My brother goes to a local Baptist church. I've met most the people there, and I can say that they are good people.
My son, Imp, has decided he wants to go. I'm happy for him. He's been asked to help with the puppets. I'm proud of him.
But, I'm uncomfortable with church.
See, I classify myself as a happy little pagan.
I remember telling someone that, and they did their version of bug-nut crazy, saying that it's nothing but a cult, blah, blah, blah.
Dude, don't force your views on me. It's rude and inconsiderate.
The way I look at the Divine is that it's just too blasted big to be understood by humans. If I want to talk to a goddess name Brigid or Morrigan or Allah or Jehovah, then it's my business. Not yours.
When I was pregnant with Imp over ten years ago, I was asked something; would it bother me if my son didn't choose the same path as me?
Honestly? Nope. I said that as long as he's a good person, I will always support him. I will support him if he wants to become a Catholic priest. If he wants to learn about Judaism, I will help by finding a synagogue. The same for Taoism, Buddhism, Islam. I will help him.
My only caveat on his decisions; if he follows the moronic idiots like Phelps and Falwell and other zealots, I will beat the ever-lovin' tar out of that boy.
In my mind, hate has no place in any religion.
It's not my place to force any sort of view on my child. I feel it's my place to guide him into the path that suits him.

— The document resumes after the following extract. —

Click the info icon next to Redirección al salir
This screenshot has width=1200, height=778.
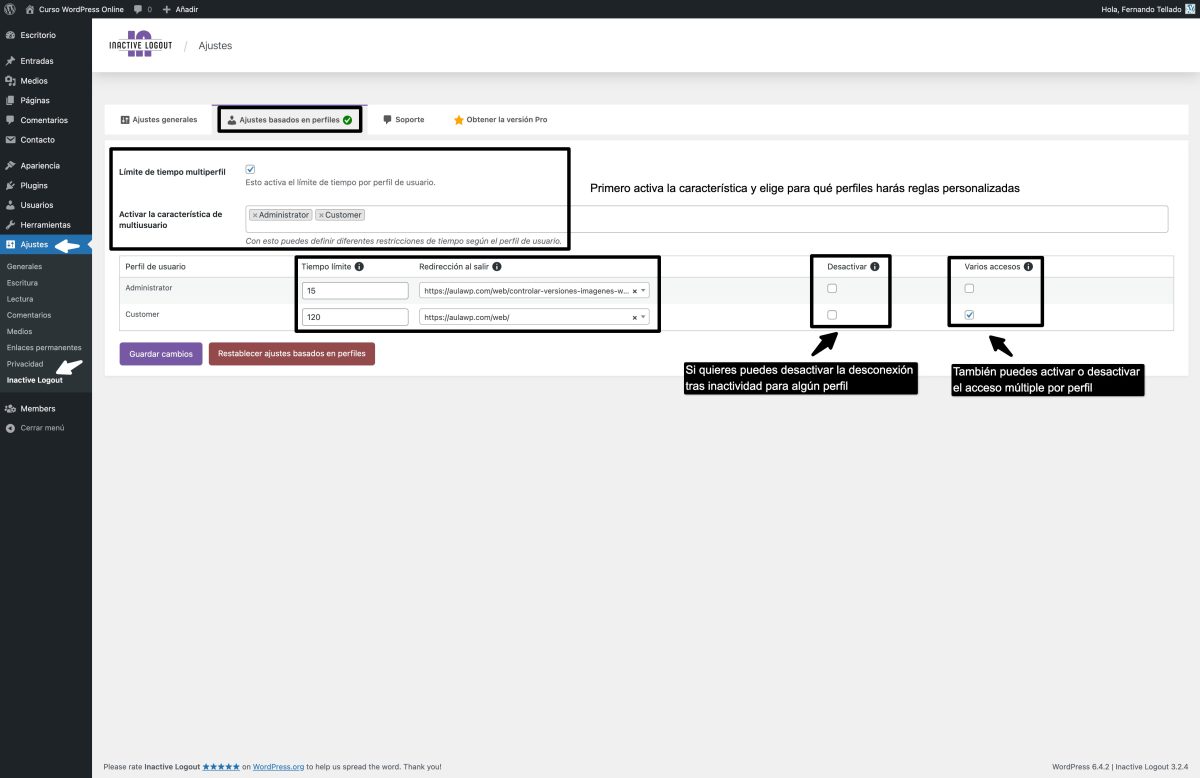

I believe that there is no one true way. Truth is subjective. Just because I believe one thing, does not mean that someone else has to believe it. Find what fits you. I don't care if the Flying Spaghetti Monster noodles you into rapture. That's for you.
For me, I feel closer to gnostic Christianity, Celtic paganism, with a hefty dose of Buddhism. It works for me.
Joseph Campbell said it best: follow your bliss.